2. Considérations sur la prise en charge des usagers de drogues

Nous avons vu que les antécédents de déviance précoce (comportements problématiques à l'école, interruption prématurée du cursus scolaire, délinquance juvénile, usage précoce de toxiques licites et illicites) étaient liés à la gravité de la toxicomanie à l'âge adulte ainsi qu'à l'instabilité professionnelle.

Les dispositifs de prise en charge psychosociale durant la période de l'adolescence sont donc particulièrement importants, dans la mesure où ils ont un rôle central de prévention. Un accès facilité et non stigmatisant à des services psychosociaux implantés dans les institutions scolaires devrait représenter une priorité pour les services de santé.

Nous avons également démontré que la toxicomanie était plus liée aux difficultés d'intégration sociale conventionnelle qu'à la psychopathologie. Il en découle qu'en agissant au niveau du premier élément, les effets sur la réduction des prises de drogues devraient être logiquement plus importants qu'en intervenant sur le second élément. Si les dispositifs de soins actuels dans le domaine de la prise en charge des toxicodépendants reposent sur un modèle de médecine bio-psychosociale mis en oeuvre par des équipes pluridisciplinaires, il n'en demeure pas moins que certaines stratégies d'aide demeurent sous-développées, notamment en ce qui concerne l'aide aux associations d'usagers de drogues ou de produits de substitution. Ces associations représentent en effet une manière alternative d'établir un lien entre le monde de la drogue et la société globale. Selon la théorie du contrôle social, on sait que l'éloignement d'avec la société conventionnelle et l'amenuisement des liens avec celle-ci tend à accroître les comportements déviants, or de telles associations représentent une opportunité précieuse de rapprochement entre les usagers de drogues illicites et les instances sociales et politiques. La position d'interlocuteur à part entière qui peut leur être ainsi donnée et le rôle actif qu'ils peuvent prendre dans un tel contexte contribuent à faire sortir le toxicodépendant de son statut trop souvent limité à celui de malade ou de délinquant.

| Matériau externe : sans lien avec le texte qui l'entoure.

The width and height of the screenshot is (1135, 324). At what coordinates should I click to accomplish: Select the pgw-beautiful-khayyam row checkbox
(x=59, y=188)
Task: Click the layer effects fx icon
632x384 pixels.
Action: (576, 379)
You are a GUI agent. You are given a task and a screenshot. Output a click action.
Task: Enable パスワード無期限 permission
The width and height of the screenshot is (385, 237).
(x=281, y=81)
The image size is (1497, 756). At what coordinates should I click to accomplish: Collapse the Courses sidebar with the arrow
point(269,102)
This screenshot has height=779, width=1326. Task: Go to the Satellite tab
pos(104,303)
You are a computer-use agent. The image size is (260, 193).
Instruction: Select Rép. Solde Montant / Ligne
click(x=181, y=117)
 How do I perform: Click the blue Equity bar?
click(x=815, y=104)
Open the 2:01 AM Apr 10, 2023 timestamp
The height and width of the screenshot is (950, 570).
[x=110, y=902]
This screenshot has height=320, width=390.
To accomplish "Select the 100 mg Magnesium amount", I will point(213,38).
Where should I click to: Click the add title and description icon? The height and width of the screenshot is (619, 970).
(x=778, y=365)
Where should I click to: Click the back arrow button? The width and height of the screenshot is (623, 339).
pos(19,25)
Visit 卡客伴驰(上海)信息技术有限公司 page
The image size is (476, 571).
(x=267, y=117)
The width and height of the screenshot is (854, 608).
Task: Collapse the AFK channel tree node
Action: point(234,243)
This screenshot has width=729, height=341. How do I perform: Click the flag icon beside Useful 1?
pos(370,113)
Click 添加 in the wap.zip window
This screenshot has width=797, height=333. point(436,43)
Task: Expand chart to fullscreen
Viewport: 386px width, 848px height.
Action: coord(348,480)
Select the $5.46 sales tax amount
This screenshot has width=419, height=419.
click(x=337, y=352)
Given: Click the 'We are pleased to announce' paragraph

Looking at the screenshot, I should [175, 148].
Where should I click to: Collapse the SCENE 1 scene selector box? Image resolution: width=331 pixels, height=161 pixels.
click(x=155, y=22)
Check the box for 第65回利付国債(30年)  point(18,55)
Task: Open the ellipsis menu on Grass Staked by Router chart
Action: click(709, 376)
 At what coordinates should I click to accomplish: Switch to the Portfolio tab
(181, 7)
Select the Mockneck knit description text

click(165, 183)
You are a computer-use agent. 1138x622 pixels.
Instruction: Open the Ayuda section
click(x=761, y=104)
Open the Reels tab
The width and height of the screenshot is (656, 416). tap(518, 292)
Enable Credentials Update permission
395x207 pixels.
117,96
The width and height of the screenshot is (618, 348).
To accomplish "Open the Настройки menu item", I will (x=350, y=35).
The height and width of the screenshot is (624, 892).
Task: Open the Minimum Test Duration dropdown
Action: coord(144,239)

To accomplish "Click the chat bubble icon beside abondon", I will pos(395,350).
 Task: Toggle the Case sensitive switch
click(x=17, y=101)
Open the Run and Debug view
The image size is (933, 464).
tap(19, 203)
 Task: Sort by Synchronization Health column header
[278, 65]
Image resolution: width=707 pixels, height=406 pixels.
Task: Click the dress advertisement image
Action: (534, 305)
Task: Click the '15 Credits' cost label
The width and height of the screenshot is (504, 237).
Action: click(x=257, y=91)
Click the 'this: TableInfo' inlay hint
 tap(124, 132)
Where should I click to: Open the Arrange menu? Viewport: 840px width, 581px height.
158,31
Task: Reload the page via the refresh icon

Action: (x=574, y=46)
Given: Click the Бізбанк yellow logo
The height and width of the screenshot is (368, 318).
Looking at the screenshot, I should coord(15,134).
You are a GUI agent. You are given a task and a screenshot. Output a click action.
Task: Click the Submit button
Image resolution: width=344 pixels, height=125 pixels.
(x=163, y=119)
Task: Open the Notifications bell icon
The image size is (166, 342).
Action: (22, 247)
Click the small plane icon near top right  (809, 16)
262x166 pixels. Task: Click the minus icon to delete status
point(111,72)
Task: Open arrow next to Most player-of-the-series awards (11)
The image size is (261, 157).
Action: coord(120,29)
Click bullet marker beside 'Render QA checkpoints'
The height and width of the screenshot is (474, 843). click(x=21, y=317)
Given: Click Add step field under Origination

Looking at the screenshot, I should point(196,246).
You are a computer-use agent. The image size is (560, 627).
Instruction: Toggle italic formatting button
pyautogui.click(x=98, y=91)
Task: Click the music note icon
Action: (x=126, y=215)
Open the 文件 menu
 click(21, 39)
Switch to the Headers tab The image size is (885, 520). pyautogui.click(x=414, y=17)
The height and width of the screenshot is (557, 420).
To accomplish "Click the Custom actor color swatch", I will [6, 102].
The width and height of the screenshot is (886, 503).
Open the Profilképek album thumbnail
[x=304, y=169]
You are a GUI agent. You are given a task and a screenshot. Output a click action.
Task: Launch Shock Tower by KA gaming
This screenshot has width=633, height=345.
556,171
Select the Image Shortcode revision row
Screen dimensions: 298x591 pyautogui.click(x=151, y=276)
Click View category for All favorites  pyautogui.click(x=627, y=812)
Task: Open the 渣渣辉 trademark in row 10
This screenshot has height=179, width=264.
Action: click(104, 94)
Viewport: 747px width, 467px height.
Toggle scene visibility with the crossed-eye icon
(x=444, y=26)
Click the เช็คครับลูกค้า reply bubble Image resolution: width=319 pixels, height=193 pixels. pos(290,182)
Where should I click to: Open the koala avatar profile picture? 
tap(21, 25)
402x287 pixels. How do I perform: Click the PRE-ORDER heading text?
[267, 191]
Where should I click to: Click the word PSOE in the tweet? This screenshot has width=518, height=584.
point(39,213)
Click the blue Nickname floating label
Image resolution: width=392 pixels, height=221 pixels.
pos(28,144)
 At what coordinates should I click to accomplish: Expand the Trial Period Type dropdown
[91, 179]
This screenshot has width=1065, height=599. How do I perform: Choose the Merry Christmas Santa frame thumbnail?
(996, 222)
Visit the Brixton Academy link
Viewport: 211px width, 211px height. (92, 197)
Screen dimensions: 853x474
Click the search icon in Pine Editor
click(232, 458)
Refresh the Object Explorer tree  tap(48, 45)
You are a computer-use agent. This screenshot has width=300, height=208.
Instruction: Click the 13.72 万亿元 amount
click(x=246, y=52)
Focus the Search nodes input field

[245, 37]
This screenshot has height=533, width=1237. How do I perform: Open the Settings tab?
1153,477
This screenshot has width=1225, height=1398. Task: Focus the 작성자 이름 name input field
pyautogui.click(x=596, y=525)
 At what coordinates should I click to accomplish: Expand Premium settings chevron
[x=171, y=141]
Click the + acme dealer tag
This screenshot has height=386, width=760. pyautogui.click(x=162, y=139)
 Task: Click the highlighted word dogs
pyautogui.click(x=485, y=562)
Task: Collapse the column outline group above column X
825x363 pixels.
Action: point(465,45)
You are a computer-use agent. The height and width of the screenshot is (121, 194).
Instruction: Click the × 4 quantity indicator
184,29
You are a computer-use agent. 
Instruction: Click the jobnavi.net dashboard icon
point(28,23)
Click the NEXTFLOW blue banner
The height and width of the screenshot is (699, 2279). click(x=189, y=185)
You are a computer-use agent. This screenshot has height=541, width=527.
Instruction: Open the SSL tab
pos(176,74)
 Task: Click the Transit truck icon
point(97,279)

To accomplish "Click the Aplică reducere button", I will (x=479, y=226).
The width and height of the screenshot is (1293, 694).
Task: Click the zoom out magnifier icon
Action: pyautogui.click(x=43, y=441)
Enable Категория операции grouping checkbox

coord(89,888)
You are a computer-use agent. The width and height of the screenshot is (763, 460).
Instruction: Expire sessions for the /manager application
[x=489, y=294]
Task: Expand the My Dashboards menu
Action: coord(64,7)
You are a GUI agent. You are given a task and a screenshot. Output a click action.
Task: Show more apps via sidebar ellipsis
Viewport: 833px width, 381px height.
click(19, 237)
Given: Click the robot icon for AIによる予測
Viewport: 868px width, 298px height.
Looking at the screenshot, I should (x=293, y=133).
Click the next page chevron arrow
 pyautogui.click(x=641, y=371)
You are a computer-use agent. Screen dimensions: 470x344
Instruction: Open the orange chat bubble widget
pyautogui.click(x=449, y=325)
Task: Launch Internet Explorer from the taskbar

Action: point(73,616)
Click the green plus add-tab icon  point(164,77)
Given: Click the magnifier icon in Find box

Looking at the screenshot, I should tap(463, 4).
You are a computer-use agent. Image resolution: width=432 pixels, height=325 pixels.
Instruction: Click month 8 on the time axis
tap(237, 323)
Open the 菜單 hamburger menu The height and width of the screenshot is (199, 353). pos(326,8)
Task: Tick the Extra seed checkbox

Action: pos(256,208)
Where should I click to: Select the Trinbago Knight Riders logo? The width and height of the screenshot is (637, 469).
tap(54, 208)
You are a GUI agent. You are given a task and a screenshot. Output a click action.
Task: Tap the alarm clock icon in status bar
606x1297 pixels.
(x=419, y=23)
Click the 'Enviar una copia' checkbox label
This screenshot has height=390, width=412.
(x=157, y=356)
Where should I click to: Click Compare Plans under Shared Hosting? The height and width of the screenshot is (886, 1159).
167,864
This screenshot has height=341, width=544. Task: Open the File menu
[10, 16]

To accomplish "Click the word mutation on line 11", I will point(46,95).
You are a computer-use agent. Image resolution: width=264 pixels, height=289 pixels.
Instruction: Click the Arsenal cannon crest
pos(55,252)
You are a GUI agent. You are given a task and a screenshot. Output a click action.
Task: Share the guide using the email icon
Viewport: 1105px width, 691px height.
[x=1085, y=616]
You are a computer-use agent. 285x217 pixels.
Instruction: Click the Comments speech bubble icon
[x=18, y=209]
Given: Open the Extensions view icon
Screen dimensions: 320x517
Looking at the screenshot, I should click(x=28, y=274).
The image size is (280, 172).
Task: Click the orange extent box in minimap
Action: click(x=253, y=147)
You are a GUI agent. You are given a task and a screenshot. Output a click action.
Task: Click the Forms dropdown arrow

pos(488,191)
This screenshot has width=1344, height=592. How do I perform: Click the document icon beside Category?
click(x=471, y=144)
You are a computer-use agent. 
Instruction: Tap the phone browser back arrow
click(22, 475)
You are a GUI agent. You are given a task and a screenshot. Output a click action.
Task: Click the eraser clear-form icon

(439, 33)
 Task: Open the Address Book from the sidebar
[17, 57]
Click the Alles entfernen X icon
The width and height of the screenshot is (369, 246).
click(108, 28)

A côté des associations d'usagers, il existe d'autres types de groupes d'entraide, tels que ceux inspirés des alcooliques anonymes, à savoir les narcotiques anonymes. Leurs objectifs diffèrent toutefois de ceux des associations d'usagers, puisqu'il s'agit de s'entraider pour rester abstinents et non pas de défendre une identité d'usagers de drogues et de revendiquer le droit au plaisir chimique.

Nous n'aborderons pas ici les diverses méthodes de traitement des troubles addictifs. L'éventail actuel des offres thérapeutiques, qu'elles émanent des secteurs médicaux ou socio-éducatifs, est particulièrement étendu. En Suisse, cet éventail va des centres résidentiels axés sur l'apprentissage de l'abstinence aux centres ambulatoires de prescription d'héroïne injectable, en passant par les programmes méthadone (sevrage rapide ou cure de maintenance). Cette diversité des approches est essentielle pour que chaque individu puisse trouver la méthode qui répondra le mieux à ses besoins.

Nous conclurons avec quelques mots sur une attitude nouvelle qui s'est développée dans les milieux médicaux surtout depuis l'apparition du Sida et qui s'inscrit tout à fait dans les réflexions développées dans notre travail. Il s'agit des stratégies thérapeutiques de réduction des risques qui ont pris de plus en plus d'importance dans la prise en charge des personnes toxicodépendantes et qui suscite pourtant encore aujourd'hui de nombreux débats et controverses notamment quant à la facilitation de l'accès aux seringues stériles.

Cette démarche de santé publique fait appel à une vision anthropologique non jugeante des prises de drogues. Celles-ci sont considérées non plus comme une maladie, mais comme un style de vie et les objectifs axés sur la maîtrise des prises de toxiques deviennent secondaires vis-à-vis d'objectifs pragmatiques et réalisables dans le court terme. Par ailleurs les usagers de drogues sont responsabilisés et considérés comme des partenaires dans la mise en place de stratégie de soins et de prévention. Une telle approche repose enfin sur le respect des Droits de l'Homme qui considèrent le droits aux soins et le devoir de soigner comme imprescriptibles (cf. annexe 11).